* [Exercise] Where the line containing "Click the Sunday weekday tag" appears in the records below, begin there and output each line verbatim through the last line.

* [Recorded data]
+ + + + +

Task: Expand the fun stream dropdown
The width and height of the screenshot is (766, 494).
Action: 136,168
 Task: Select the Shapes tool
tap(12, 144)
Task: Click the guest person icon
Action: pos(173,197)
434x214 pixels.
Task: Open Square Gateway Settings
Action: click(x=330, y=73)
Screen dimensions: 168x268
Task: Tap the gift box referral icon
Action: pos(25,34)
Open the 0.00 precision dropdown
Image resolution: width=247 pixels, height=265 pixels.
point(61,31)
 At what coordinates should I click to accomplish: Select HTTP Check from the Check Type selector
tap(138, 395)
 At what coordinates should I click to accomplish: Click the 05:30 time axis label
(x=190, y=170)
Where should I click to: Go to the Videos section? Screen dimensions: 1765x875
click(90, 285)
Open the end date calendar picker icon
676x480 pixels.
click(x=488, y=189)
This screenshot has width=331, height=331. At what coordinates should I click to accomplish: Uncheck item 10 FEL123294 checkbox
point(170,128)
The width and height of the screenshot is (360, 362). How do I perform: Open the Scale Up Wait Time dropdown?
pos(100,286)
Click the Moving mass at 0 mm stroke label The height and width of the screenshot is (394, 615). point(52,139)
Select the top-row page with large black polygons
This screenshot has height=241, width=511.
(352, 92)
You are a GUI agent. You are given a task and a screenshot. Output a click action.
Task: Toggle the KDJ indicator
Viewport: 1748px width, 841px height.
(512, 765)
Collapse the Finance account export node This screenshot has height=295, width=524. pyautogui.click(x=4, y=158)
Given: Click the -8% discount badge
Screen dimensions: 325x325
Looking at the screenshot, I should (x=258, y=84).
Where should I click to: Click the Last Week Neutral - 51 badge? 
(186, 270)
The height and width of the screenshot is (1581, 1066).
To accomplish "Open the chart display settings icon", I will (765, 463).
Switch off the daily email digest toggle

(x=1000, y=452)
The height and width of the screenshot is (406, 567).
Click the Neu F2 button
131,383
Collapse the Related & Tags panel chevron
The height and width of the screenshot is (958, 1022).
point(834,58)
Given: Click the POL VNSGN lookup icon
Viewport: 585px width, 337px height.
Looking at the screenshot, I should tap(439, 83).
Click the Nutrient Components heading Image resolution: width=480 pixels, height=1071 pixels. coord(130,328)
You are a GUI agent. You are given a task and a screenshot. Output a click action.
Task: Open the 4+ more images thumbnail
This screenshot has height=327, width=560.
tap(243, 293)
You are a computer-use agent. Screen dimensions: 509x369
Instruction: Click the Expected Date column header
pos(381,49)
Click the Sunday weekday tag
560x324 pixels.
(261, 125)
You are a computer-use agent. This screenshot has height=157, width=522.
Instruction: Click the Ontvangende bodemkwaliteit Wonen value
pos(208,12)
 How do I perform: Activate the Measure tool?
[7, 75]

+ + + + +

* [Answer to this task]
Click the Sunday weekday tag
560x324 pixels.
(261, 125)
You are a computer-use agent. This screenshot has height=157, width=522.
Instruction: Click the Ontvangende bodemkwaliteit Wonen value
pos(208,12)
 How do I perform: Activate the Measure tool?
[7, 75]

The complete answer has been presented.